Nel campo sportivo il Papa abbraccia tutti i presenti, poi ascolta due testimonianze: quella di p. Felix J. Phiri Mafr, presidente della Religious Superior’Conference of Kenya (RSCK) e quella di suor Michael Marie Rottinghaus, presidente della Association of Sisterhoods of Kenya (AOSK), che raccontano il loro impegno per “promuovere instancabilmente la dignità della persona umana indipendentemente dal retroterra etnico e religioso” e anche il lavoro

per la cura della casa comune.

Un impegno, anzi un servizio, per cui il Papa esprime profonda gratitudine. “Vorrei dirvi tante cose ad ognuno di voi”, aggiunge, “però mi fa paura parlare in inglese e preferirei parlare nella mia lingua”. In spagnolo, Bergoglio affronta quindi un primo, fondamentale, punto: la vocazione. “Il Signore ci ha scelto tutti. Ha iniziato la sua opera il giorno in cui ci ha guardato dopo il Battesimo, dopo e oltre, e ha detto ‘vieni con me’. E lì ci siamo messi in fila e abbiamo iniziato il cammino. Ma il cammino l’ha iniziato lui non noi”. 

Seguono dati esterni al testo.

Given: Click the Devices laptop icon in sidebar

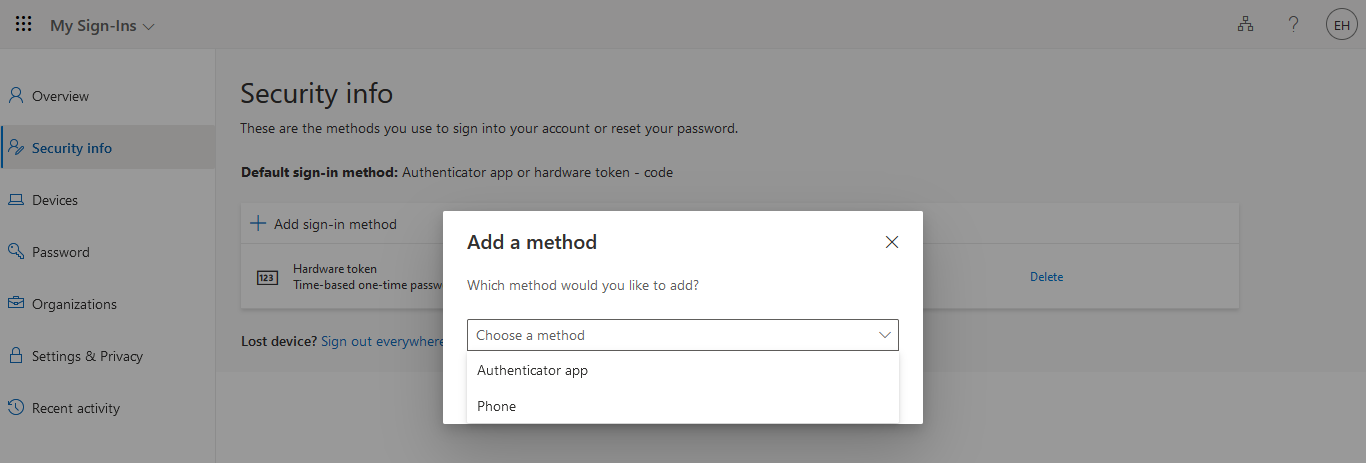Looking at the screenshot, I should (x=16, y=200).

Questo non va mai dimenticato: “Nella sequela di Gesù Cristo, nel sacerdozio o nella vita consacrata, si entra dalla porta, e la porta è Cristo. È lui che comincia, che fa il lavoro”. Tuttavia, sottolinea il Papa, “ci sono alcuni che vogliono entrare dalla finestra. Questo non va bene. E se qualcuno ha qualche compagna o compagno che vuole entrare dalla finestra, abbracciatelo e ditegli che è meglio che vada via e che segua Dio da un’altra parte, perché non farà mai un’opera che Gesù ha avviato”. 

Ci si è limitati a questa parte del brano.